Como sempre, os comentários desviam-se do post. Contudo, estou de acordo com o primeiro comentário, que, excepto o insulto gratuito ao Daniel Oliveira que parece ter ofendido alguns dos bloggers, põe o dedo na ferida: o BE não é um partido radical, é um partido reformista. São definições mutuamente exclusivas. Como outro comentador ressalta, o BE não se empenha em construir grupos de base para a tomada de poder nem nada que se pareça, refugia-se no mediatismo e numa certa visibilidade que os meios de comunicação burgueses lhe deram (outra prova irrefutável da sua falta de radicalidade). No entanto, a falta de radicalidade é condição si ne qua non para o crescimento do movimento, que desde já saúdo. É questão de aguardar, e ver o que a presente crise económica e política terá para oferecer, e quem sabe o BE radicalize a sua posição, e com isso, a de milhares de pessoas que hoje votam nele como sendo o partido que tem a ideologia do PS nos anos 70.

Anónimo disse...

Adenda: Peço desculpa pelas gralhas. O escaldante do tema atenta contra o self-control... É assassinato, parágrafo/ linha 15; fazer eleger e comité central no último parágrafo.Todo o poder aos sovietes ...da escrita. Niet

Anónimo disse...

Quando o pensamento não se coloca como utopia - noutro lugar, portanto - onde encontrar a diferença? Ou será a radicalidade apenas uma questão semântica?

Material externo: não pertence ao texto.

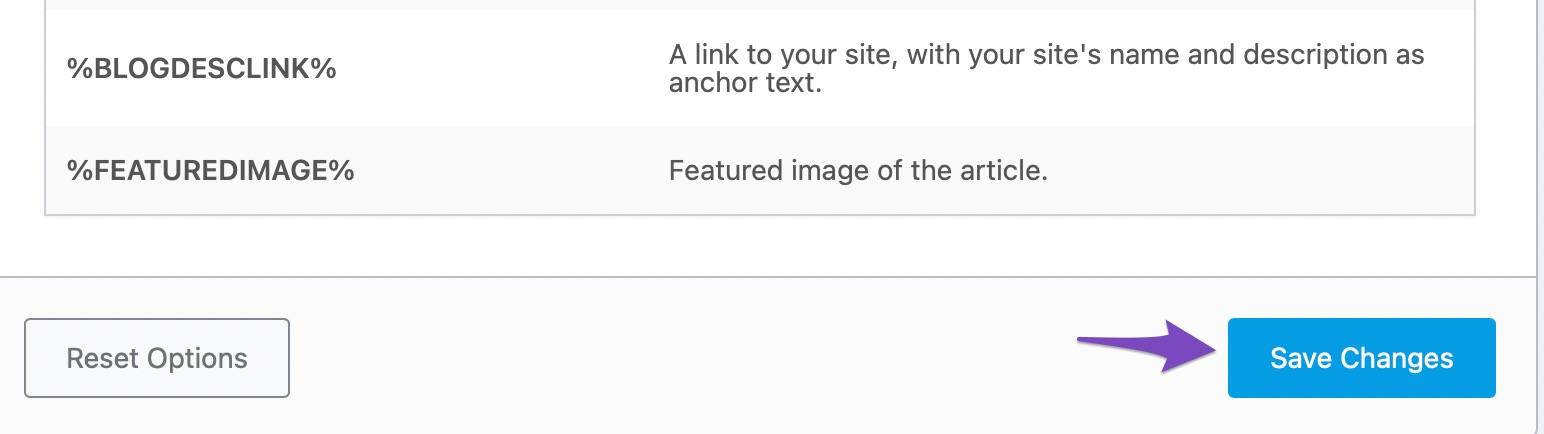The height and width of the screenshot is (434, 1544).
Task: Click the blue Save Changes button
Action: point(1361,358)
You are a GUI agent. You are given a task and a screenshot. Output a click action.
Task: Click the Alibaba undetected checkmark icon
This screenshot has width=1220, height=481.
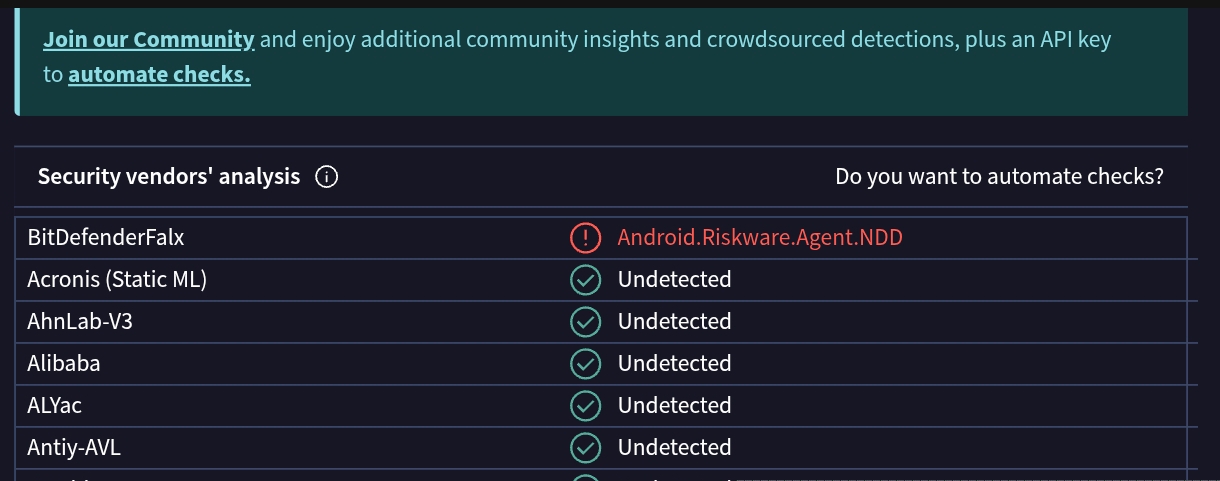[x=585, y=364]
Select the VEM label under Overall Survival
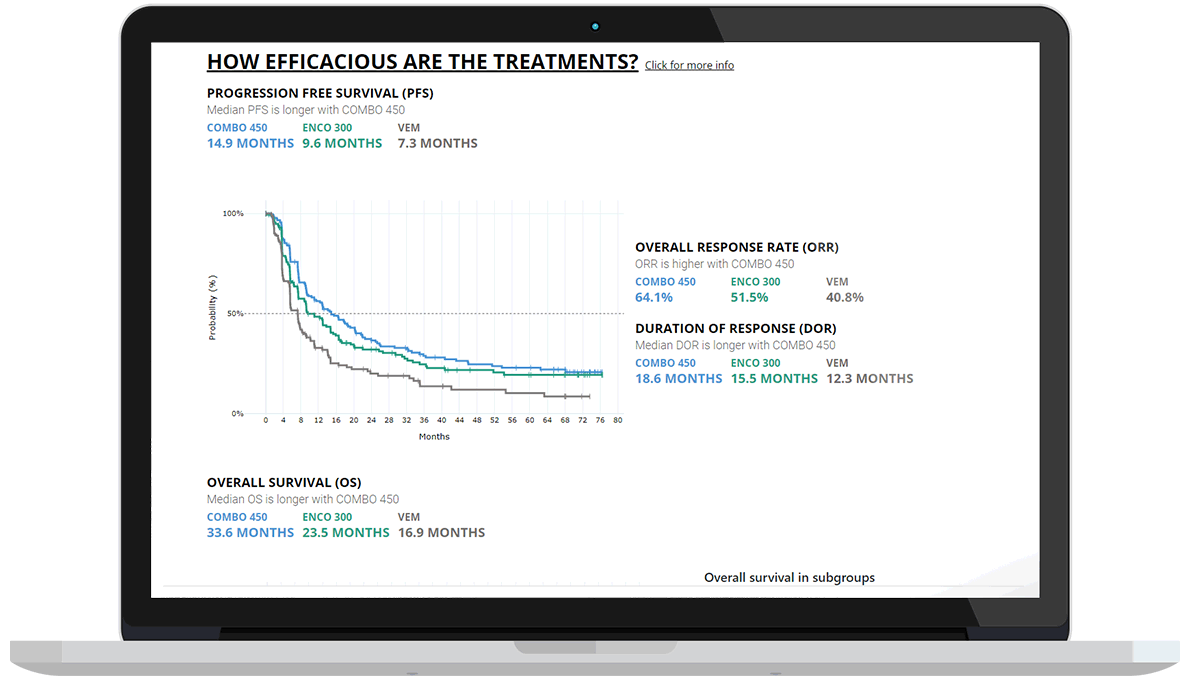The height and width of the screenshot is (680, 1191). [x=407, y=516]
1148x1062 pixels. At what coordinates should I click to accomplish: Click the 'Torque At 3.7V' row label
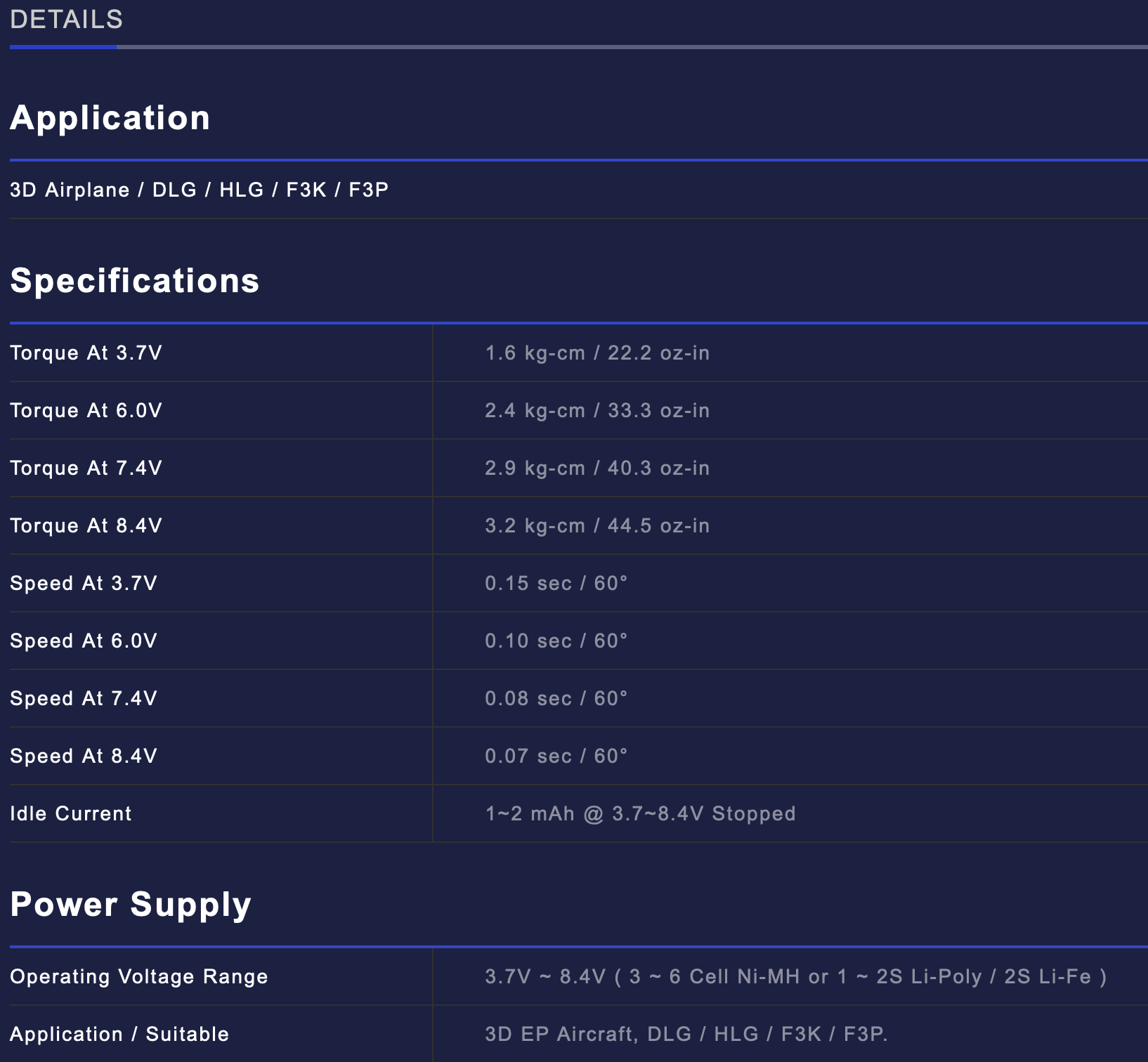click(x=86, y=353)
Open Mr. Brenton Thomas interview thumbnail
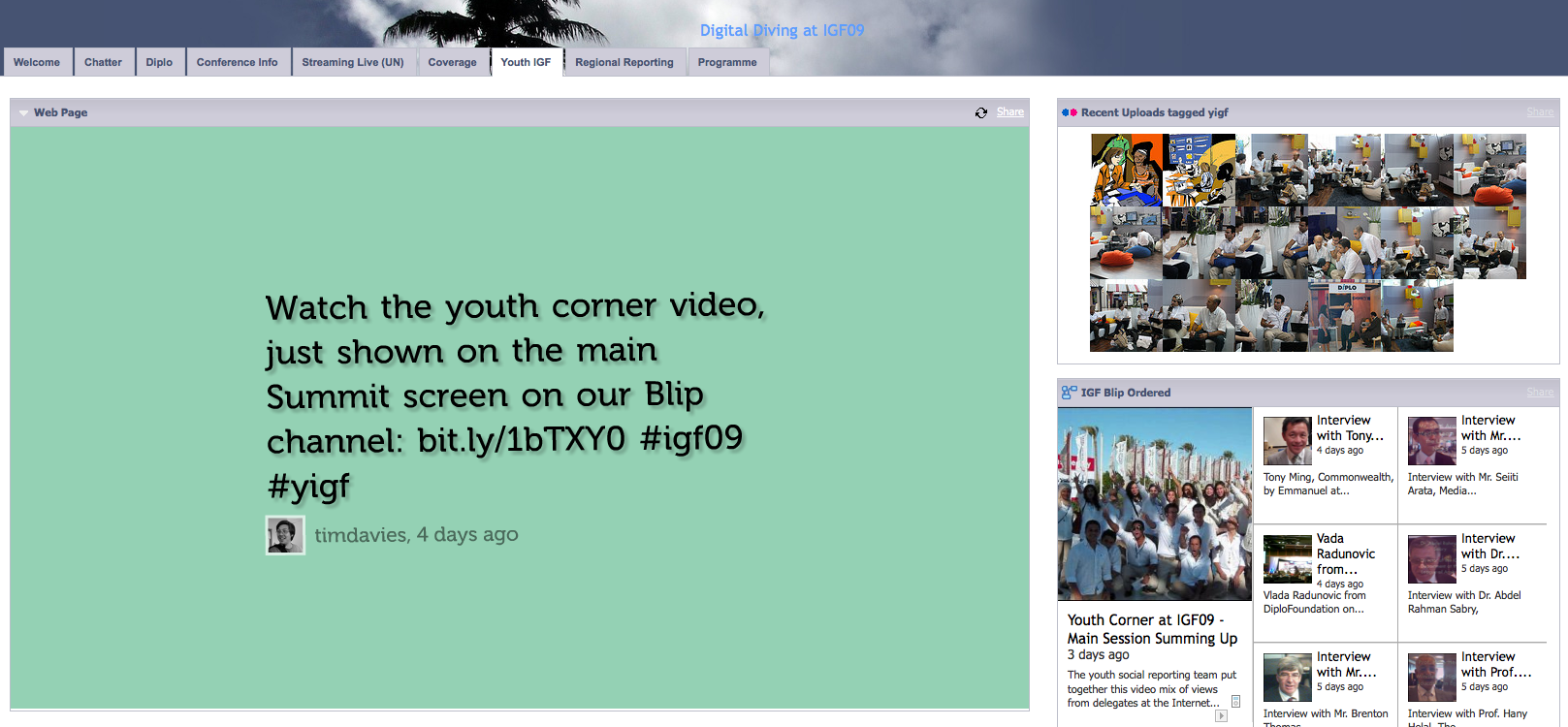This screenshot has width=1568, height=727. (x=1287, y=678)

O que é ser radical, senhores?

LAM disse...

LF,
esclareça-me este ponto que aborda no seu comentário:
"o BE .....refugia-se no mediatismo e numa certa visibilidade que os meios de comunicação burgueses lhe deram (outra prova irrefutável da sua falta de radicalidade)".
Já agora, se puder, que outros partidos/org. políticas têm comportamento diferente? é porque, não contestando eu esse ponto, ficou-me a ideia do seu comentário, de que existiriam partidos que, ao contrário do BE, apostariam nessa radicalidade e não se promoveriam à custa dos meios de comunicação burgueses, e eu, de todo, não os enxergo.